Ce rapport, réalisé par des chefs étoilés, souligne la bonne situation de la gastronomie haut de gamme mais constate une détérioration de la cuisine intermédiaire. Parmi les pistes proposées pour améliorer cette offre : modifier la terminologie du label fait maison, en raison de son ambiguïté.

L'adoption de la loi rendant obligatoire la mention fait maison sur les cartes de restaurant a été relativement consensuelle. En revanche la rédaction du décret qui en définit les modalités a donné lieu à d'âpres négociations entre les différentes composantes de la restauration. Établissements de chaînes, restaurateurs indépendants et grands chefs n'ont pas franchement la même approche des critères du fait maison.

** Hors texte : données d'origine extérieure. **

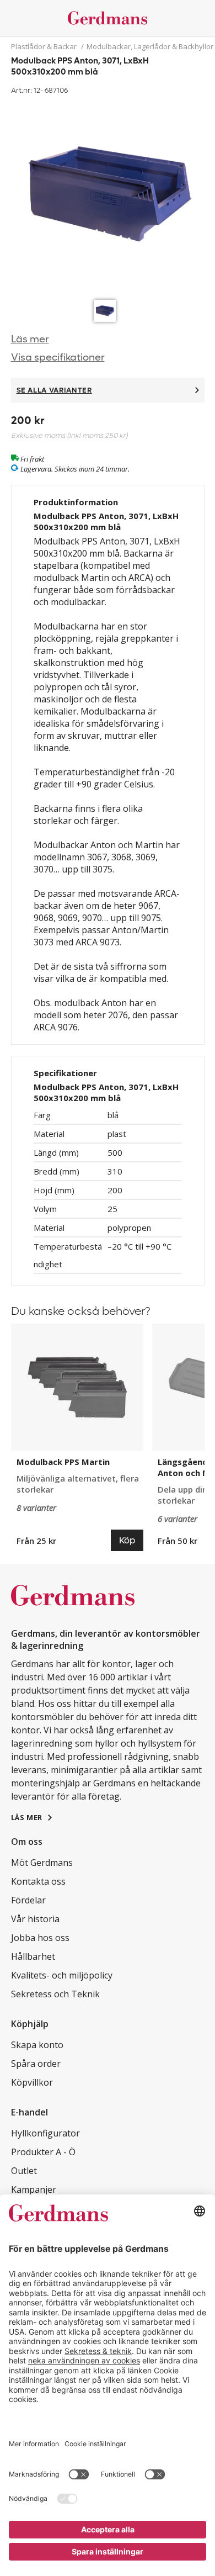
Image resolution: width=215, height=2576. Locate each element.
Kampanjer (33, 2189)
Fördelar (28, 1900)
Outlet (24, 2171)
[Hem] (108, 18)
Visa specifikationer (58, 357)
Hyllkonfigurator (45, 2133)
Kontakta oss (38, 1881)
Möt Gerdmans (42, 1862)
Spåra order (36, 2063)
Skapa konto (37, 2045)
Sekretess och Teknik (55, 1994)
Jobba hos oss (40, 1938)
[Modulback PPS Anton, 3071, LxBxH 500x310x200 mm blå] (108, 196)
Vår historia (35, 1919)
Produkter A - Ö (43, 2152)
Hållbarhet (33, 1956)
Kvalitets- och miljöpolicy (61, 1975)
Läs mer (30, 339)
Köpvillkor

Ce label vise à informer les consommateurs et valoriser les plats faits maisons élaborés sur place à partir de produits bruts. Si le principe est simple, en revanche, la liste des exceptions aux produits bruts vient compliquer la donne. Ces exceptions ne sont pas toujours justifiées mais résultent de compromis tenant compte de la réalité du terrain.

Le pré-rapport dénonce une définition du fait maison plus permissive que la jurisprudence rendue avant cette définition réglementaire. Ainsi, un professionnel avait été condamné pour tromperie pour avoir qualifié de faite maison une quiche lorraine réalisée avec de la pâte feuilletée déjà prête. Il ne le serait plus aujourd'hui. Le rapport préconise d'être plus restrictif dans les critères retenus. Mais durcir les règles ne risque-t-il pas de décourager bon nombre de cuisiniers ? N'oublions pas que, selon un sondage réalisé par l'institut Ifop pour L'Hôtellerie Restauration en décembre 2013, 97 % des Français se déclarent favorables à la mise en oeuvre de ce label, dont 71 % tout à fait favorables.